CINCINNATI (WKRC) - A Hamilton County man is accused of posing as a nurse and working at two home health agencies.
Authorities say Martez Morris went undetected for four years. He was indicted on Thursday.
The 27-year-old from Clifton faces decades behind bars.
He would take his patients to their appointments at Cincinnati Children’s Hospital in Liberty Township and to the hospital's main campus, where he claimed to be an intern.
Parents and employers said everyone at the hospital seemed to know him.
The state attorney general early on Thursday morning had the Franklin County Sheriff arrest Morris. His grand jury indictment shows charges of endangering children, impersonating a nurse, Medicaid fraud, identity fraud and several other charges.
It states from September 2015 all the way through just a couple of weeks ago, he administered care to patients claiming he was a licensed nurse.
“I see his notes. His nursing notes,” says Sylvie Wamba, from Target Home Healthcare in Springdale. “He writes like a nurse, he does the job of a nurse, and he was taking care of the babies like a nurse. So I had no clue — none.”
Target employed Morris up until two weeks ago when investigators came knocking.
Wamba showed them all his documentation including the name he gave for his licensing verification. She showed us on the Ohio Board of Nursing verification site the name he gave.
“It says Morris, Caitlin M. I thought the ‘M’ was for Martez. He said Kaitlyn was his middle name and they switched it.”
Wamba says Morris had a driver’s license that showed his middle name was Caitlin. She described the kinds of care he administered without a single complaint from patients.
“One of the patients he took care of had a ventilator machine to help them breathe and one of the other child he was taken care of only had the G-tube which helped him eat because they can’t really swallow. So, he would take care of feeding them through the G-tube, giving the medication to the G-tube and he was very successful at it.”

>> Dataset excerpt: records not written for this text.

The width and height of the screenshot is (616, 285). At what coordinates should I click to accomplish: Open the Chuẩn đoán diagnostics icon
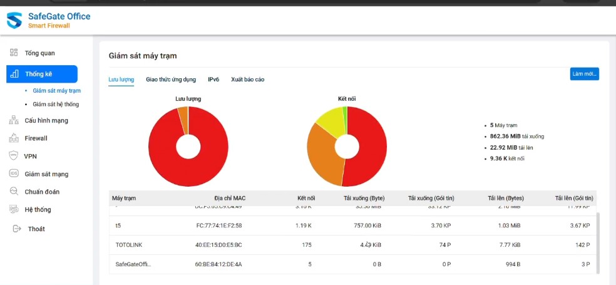pos(14,192)
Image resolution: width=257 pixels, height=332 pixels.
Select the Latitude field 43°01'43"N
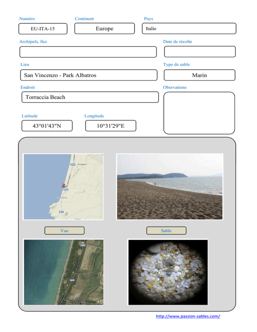tap(47, 126)
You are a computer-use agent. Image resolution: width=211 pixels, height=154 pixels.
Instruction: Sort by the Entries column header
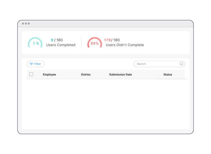(86, 75)
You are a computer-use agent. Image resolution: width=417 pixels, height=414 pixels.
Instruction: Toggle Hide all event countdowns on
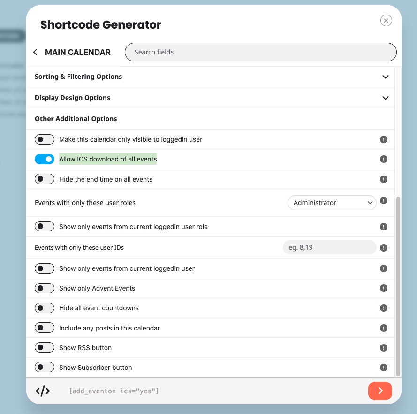[x=45, y=308]
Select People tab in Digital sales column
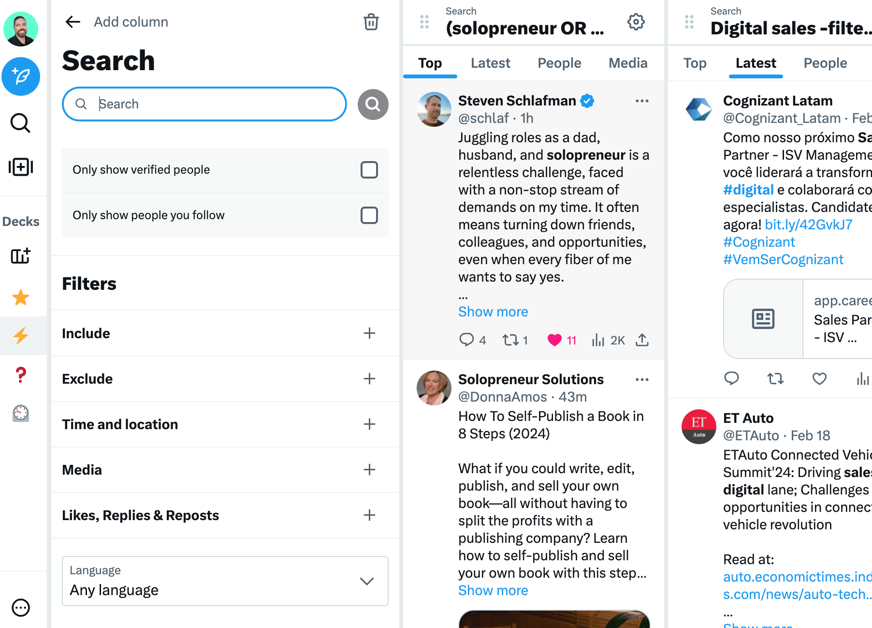Viewport: 872px width, 628px height. pos(825,63)
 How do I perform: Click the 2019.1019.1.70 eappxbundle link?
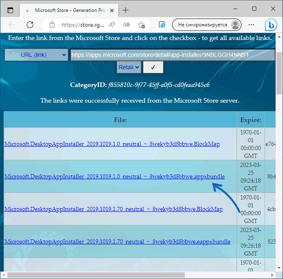coord(117,241)
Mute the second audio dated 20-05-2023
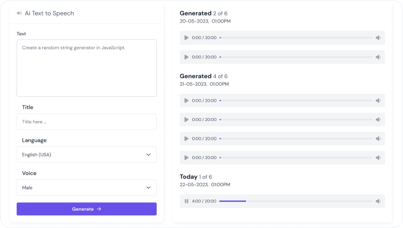This screenshot has width=403, height=228. tap(378, 57)
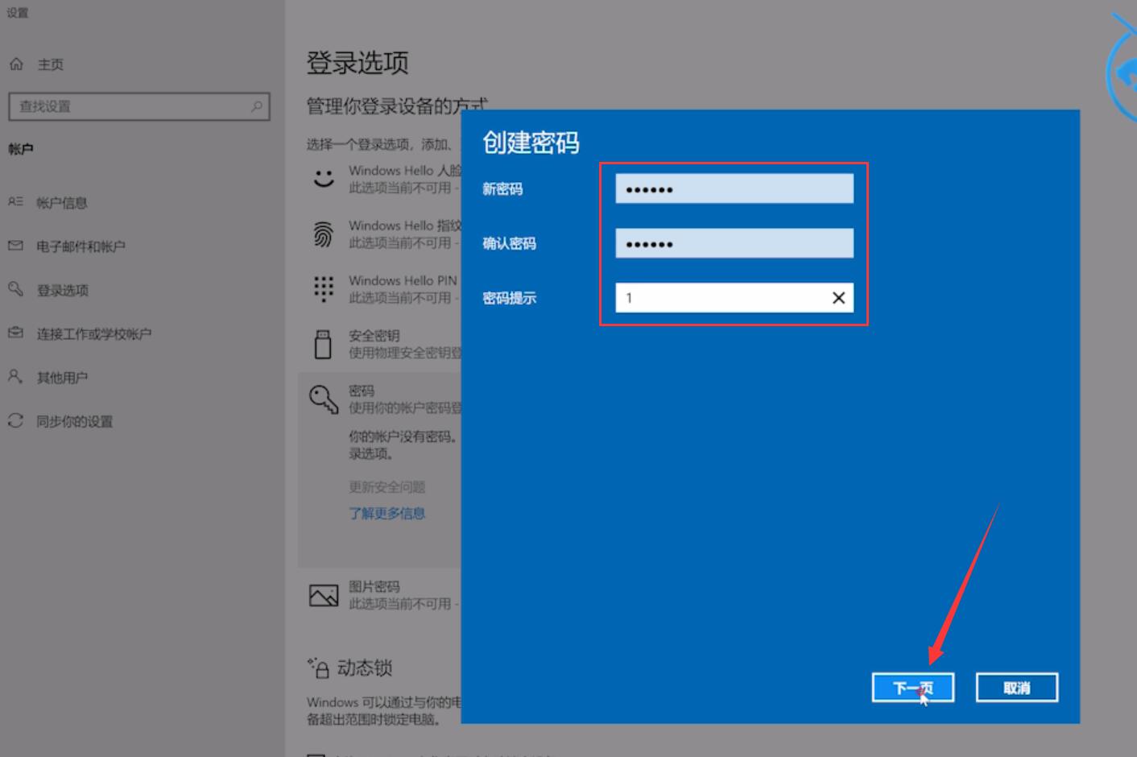
Task: Click the 下一页 button
Action: click(x=912, y=688)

And he may have become skilled at some of those duties while working at Loving Care Transitional in Butler county, where he worked on and off for two years.
“To be able to assign this nurse to a patient that would require a procedure to be done,” said Regina Bobie, Loving Care’s owner. “We would train you how to do those procedures well.”
Bobie says Morris was a good student. He passed all of the background checks and he presented that driver’s license that showed he was Kaitlyn Martez Morris.
Bobie said about a year ago one of the patients complained to Medicaid that Morris was late several times to appointments.
That is apparently when Medicaid, through its own investigation, alerted the attorney general’s office.
Exactly how many patients Morris cared for over the past four years is unknown, but it does not appear any patients received substandard care leading to any detrimental health issues.
A Cincinnati Children’s Hospital Medical Center spokesperson tells Local 12 News Martez Morris was never an intern or an employee. Morris had no affiliation with any of the hospital’s branches.